**What to produce**
Below is a listing. Write out exactly its lines between the one holding "You are a computer-use agent. The height" and the one holding "Viewport: 922px width, 560px height.", inclusive.

**Supplied data**
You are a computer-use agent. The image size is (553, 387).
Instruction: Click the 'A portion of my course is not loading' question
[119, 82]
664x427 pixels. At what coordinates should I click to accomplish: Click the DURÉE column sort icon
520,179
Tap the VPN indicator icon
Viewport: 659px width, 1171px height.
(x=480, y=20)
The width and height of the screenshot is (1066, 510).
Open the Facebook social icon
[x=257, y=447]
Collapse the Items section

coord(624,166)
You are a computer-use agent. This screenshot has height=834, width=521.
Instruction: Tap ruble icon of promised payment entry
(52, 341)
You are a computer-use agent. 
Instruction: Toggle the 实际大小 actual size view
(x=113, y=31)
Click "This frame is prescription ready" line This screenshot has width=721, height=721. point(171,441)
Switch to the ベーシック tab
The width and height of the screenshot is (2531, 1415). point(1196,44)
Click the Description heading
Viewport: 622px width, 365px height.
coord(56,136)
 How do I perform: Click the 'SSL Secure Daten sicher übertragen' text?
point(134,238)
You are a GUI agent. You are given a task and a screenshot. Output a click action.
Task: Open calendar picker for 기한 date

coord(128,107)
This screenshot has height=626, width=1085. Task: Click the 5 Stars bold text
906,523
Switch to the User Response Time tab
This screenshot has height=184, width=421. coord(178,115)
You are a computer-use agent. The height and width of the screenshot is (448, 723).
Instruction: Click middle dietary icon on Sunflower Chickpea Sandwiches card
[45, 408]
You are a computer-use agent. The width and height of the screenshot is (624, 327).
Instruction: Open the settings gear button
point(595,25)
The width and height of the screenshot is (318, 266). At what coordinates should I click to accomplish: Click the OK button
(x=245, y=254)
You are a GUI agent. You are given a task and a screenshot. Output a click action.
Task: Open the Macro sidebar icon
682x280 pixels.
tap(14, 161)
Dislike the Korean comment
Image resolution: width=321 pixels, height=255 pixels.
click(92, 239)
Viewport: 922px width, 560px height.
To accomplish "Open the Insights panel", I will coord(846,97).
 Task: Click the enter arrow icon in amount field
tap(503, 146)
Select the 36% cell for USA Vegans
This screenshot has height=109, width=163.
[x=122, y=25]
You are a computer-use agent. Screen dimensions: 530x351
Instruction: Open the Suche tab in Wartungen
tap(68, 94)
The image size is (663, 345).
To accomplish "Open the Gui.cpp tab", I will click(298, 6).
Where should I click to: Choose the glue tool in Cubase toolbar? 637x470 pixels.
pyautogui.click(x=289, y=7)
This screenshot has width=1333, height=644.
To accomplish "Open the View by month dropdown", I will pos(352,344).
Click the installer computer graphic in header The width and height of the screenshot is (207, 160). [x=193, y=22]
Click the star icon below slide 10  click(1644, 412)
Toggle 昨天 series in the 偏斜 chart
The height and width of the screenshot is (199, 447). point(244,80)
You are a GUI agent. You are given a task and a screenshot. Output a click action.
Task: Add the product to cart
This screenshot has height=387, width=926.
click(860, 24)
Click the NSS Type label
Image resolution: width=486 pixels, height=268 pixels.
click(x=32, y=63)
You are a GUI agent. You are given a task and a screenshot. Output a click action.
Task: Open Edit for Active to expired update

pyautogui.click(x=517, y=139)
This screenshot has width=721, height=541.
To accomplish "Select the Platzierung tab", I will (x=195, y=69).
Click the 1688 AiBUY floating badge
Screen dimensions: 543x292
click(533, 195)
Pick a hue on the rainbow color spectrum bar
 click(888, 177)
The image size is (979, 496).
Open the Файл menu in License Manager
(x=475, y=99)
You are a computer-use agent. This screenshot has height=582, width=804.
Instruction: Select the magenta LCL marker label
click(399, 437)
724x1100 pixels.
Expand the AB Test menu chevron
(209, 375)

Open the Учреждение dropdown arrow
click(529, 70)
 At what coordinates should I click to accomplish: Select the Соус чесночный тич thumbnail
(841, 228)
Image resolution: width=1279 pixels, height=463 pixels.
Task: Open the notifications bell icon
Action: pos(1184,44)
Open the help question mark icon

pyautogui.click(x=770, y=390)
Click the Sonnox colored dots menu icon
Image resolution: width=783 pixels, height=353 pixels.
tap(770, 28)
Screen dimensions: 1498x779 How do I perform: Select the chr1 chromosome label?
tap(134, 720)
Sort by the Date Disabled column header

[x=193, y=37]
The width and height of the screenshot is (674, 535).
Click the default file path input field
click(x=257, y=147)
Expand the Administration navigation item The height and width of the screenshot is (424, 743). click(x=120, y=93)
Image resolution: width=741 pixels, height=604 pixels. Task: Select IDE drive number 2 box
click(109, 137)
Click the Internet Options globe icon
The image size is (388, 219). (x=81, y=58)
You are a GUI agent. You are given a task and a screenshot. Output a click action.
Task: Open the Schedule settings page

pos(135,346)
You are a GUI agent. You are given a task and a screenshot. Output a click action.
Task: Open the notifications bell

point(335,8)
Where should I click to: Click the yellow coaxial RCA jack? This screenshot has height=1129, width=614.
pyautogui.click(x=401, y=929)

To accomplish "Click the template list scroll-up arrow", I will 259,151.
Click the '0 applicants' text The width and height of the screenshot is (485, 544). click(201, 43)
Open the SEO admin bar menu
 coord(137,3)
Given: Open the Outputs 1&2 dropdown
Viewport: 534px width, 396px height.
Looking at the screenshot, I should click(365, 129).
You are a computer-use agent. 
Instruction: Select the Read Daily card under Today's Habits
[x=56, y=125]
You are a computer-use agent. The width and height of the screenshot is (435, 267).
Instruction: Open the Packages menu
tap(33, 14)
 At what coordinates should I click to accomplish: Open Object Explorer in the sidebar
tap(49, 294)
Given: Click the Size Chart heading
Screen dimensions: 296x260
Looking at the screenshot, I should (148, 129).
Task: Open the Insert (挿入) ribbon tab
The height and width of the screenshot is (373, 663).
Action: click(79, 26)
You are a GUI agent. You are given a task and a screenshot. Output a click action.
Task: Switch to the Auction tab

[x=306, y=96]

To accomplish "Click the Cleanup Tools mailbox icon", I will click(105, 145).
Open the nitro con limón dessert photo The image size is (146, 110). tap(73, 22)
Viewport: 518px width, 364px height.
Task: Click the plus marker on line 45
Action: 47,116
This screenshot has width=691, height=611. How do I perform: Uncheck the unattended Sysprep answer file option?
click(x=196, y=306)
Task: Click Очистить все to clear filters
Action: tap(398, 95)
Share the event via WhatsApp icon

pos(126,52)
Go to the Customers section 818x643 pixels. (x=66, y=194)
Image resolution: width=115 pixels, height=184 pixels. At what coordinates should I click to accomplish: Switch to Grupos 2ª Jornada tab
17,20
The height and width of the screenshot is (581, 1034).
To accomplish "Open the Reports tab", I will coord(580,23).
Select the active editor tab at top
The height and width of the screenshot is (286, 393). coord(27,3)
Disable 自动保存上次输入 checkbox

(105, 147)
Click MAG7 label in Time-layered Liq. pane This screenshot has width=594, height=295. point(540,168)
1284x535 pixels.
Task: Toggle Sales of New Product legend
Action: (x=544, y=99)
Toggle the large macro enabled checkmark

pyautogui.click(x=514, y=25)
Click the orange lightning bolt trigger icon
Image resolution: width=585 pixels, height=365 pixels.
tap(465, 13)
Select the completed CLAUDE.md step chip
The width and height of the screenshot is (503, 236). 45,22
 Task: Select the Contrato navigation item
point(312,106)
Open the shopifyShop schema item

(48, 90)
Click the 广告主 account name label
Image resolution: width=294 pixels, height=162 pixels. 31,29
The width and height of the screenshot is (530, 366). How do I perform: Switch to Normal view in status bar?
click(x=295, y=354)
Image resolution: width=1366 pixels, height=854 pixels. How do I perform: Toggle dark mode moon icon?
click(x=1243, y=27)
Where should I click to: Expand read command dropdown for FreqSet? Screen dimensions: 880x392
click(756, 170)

**Answer to this exercise**
You are a computer-use agent. The height and width of the screenshot is (448, 723).
Instruction: Click middle dietary icon on Sunflower Chickpea Sandwiches card
[45, 408]
You are a computer-use agent. The width and height of the screenshot is (624, 327).
Instruction: Open the settings gear button
point(595,25)
The width and height of the screenshot is (318, 266). At what coordinates should I click to accomplish: Click the OK button
(x=245, y=254)
You are a GUI agent. You are given a task and a screenshot. Output a click action.
Task: Open the Macro sidebar icon
682x280 pixels.
tap(14, 161)
Dislike the Korean comment
Image resolution: width=321 pixels, height=255 pixels.
click(92, 239)
Viewport: 922px width, 560px height.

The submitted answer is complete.